Moderators this headline is from WP website - more descriptive and important than article title.http://www.washingtonpost.com/wp-dyn/articles/A45034-2003Aug25.htmlRising Toll Shows U.S. Challenges
138 Deaths Since May 1 Reflect Shift in Fighting
With the death yesterday of another U.S. soldier in Iraq, the number of U.S. troops who have died there since May 1, when President Bush declared an end to major combat operations, rose to 138 -- the same number as perished during the six weeks of fighting that marked the fall of Baghdad and its immediate aftermath, according to Pentagon records.

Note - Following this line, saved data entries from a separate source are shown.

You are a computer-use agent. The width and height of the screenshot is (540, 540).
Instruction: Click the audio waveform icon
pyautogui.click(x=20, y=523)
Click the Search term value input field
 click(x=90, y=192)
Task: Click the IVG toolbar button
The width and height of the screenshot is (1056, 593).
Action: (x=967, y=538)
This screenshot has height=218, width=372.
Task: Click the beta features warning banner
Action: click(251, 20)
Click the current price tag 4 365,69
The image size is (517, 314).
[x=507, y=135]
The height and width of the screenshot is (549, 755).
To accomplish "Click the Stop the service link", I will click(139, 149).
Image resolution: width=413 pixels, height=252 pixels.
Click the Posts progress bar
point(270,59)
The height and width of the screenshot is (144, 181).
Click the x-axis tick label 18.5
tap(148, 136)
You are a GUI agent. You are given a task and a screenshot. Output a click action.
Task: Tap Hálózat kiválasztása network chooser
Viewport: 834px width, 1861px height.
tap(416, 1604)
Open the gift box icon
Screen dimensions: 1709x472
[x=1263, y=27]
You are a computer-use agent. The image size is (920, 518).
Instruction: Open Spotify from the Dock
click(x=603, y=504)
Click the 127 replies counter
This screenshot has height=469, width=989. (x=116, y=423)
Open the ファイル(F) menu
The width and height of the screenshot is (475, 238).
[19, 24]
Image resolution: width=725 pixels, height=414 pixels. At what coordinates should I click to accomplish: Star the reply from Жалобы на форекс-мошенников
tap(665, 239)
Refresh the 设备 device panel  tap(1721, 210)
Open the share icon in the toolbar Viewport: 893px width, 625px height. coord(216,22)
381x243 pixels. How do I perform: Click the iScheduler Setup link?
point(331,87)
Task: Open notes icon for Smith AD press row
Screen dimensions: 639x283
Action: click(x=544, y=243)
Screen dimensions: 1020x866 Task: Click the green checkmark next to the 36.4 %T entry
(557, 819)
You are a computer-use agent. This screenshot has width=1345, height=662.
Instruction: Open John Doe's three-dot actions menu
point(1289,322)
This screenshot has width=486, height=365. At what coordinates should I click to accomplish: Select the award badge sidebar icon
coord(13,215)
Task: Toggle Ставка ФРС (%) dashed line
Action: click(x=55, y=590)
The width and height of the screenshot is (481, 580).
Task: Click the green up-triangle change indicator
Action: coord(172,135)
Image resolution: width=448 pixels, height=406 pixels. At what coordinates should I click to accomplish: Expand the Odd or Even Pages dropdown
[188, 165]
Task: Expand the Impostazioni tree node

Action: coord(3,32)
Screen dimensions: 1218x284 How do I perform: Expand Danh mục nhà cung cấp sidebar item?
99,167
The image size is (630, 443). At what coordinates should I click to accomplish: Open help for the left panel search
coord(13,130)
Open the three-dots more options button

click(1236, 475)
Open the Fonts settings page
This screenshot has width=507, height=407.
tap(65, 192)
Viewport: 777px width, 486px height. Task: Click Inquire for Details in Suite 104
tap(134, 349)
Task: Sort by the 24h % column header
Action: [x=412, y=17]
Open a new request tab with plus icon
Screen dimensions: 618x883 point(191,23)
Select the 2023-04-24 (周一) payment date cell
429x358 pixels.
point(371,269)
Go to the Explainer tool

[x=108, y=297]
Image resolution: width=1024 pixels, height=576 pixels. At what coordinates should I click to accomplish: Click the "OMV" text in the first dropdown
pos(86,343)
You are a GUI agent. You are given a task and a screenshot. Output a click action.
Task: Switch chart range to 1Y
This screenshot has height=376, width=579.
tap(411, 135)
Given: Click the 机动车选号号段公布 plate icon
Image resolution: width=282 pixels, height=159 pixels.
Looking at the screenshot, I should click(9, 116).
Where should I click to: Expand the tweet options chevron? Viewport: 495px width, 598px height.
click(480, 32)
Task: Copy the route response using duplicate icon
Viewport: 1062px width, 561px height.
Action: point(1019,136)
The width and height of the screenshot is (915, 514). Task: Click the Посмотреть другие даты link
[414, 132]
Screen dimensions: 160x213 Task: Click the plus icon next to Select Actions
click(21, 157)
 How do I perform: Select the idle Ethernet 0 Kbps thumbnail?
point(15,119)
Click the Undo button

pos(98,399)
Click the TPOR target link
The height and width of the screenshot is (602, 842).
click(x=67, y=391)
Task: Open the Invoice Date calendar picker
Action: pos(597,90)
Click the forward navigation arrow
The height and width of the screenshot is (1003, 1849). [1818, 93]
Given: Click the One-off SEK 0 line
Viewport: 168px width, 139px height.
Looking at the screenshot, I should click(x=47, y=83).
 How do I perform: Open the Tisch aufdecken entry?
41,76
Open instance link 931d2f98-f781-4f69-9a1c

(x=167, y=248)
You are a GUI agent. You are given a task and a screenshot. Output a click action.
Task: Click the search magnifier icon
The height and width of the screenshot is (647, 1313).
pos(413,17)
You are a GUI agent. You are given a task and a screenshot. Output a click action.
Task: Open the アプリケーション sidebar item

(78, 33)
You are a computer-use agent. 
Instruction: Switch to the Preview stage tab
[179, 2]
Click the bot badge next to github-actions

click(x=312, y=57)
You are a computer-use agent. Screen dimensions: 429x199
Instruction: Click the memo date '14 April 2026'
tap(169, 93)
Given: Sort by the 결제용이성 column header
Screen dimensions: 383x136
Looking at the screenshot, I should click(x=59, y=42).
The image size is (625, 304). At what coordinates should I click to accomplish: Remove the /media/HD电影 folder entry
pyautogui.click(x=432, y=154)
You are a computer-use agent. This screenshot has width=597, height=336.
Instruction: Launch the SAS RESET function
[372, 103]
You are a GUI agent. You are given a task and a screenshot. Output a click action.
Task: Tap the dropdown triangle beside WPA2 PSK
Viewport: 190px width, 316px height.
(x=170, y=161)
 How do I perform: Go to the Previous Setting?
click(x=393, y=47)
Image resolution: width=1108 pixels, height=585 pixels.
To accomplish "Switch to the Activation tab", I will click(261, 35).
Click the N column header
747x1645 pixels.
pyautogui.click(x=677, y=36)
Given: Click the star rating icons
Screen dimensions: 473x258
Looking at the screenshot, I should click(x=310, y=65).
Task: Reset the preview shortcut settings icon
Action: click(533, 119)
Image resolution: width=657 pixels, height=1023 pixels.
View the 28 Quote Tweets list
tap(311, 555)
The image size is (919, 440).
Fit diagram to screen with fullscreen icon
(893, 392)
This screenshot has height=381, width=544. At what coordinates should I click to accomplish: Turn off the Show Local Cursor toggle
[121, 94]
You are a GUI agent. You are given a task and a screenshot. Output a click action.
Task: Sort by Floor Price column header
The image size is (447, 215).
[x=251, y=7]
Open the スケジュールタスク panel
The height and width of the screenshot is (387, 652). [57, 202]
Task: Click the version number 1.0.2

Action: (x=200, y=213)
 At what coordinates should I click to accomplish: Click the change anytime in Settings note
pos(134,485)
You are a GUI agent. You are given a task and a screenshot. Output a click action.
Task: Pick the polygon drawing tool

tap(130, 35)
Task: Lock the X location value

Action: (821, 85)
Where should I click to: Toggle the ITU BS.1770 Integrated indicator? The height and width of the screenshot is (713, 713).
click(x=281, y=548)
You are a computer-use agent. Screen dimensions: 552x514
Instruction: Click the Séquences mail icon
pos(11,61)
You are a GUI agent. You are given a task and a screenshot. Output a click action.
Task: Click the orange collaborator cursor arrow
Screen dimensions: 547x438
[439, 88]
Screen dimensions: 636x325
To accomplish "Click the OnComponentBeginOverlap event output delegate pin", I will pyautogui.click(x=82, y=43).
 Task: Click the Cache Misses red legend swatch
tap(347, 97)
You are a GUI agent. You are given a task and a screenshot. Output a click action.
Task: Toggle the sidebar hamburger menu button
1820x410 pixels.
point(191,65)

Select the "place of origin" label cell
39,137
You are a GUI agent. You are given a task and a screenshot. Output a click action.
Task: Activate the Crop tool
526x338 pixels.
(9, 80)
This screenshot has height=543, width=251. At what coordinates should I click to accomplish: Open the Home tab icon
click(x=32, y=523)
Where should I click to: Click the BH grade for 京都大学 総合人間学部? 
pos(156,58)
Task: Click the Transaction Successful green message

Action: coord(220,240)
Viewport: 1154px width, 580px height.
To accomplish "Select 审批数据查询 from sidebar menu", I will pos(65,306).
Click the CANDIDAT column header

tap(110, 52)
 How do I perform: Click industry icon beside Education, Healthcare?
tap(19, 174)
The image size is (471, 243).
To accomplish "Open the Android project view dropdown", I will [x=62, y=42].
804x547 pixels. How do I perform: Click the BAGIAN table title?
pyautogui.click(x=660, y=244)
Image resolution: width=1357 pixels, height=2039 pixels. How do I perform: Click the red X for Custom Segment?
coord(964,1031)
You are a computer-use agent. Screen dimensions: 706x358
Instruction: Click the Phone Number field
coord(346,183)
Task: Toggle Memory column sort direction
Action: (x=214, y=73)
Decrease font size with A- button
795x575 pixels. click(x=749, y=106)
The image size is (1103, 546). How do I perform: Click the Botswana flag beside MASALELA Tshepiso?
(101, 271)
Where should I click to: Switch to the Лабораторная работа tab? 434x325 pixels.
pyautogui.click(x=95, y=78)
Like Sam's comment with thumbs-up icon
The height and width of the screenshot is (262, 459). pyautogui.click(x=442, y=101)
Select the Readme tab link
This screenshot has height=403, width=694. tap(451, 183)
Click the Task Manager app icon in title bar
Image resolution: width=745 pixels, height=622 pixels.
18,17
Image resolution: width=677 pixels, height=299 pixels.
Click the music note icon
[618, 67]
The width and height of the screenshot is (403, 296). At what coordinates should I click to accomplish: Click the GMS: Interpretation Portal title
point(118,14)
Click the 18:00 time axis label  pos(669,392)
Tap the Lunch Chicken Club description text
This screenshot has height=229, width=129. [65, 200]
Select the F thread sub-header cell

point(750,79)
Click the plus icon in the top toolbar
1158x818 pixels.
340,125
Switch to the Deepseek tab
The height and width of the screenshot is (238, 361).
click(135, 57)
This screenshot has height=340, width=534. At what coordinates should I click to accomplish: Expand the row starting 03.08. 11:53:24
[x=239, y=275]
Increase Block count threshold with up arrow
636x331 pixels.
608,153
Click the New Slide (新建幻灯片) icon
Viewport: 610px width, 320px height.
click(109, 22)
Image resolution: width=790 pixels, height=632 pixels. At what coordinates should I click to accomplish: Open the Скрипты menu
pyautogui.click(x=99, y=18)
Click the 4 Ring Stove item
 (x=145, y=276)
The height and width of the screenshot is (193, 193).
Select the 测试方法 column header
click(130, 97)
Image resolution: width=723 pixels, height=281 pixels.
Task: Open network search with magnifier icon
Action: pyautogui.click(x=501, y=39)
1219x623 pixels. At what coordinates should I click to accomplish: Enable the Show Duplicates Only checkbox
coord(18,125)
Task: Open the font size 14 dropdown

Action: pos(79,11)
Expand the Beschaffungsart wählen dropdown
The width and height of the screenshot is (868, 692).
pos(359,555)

The figure of 138 includes not only those killed by enemy fire -- called "hostile" deaths by the Pentagon -- but also those who died as a result of vehicle accidents, drowning, medical problems or other factors unrelated to combat. Yesterday's casualty, for instance, involved an unidentified soldier from the Army's 130th Engineer Brigade who suffered a "non-hostile gunshot wound" -- a phrase that can mean suicide or the accidental discharge of a weapon.
Although the 62 deaths from hostilities since May 1 remain well below the 115 that occurred in March and April, the combat death rate has been averaging one soldier about every other day since Bush flew to the carrier USS Abraham Lincoln and announced that "major combat operations in Iraq have ended." If that trend continues through the end of the year, those killed in action after May 1 will outnumber those killed in action before then.
Yesterday's threshold event represented a largely symbolic moment in the grinding Iraqi conflict. But by highlighting the steadily mounting U.S. death toll, it underscored the political challenge for the Bush administration in sustaining a reconstruction effort that is clearly costing more U.S. lives than winning the war did.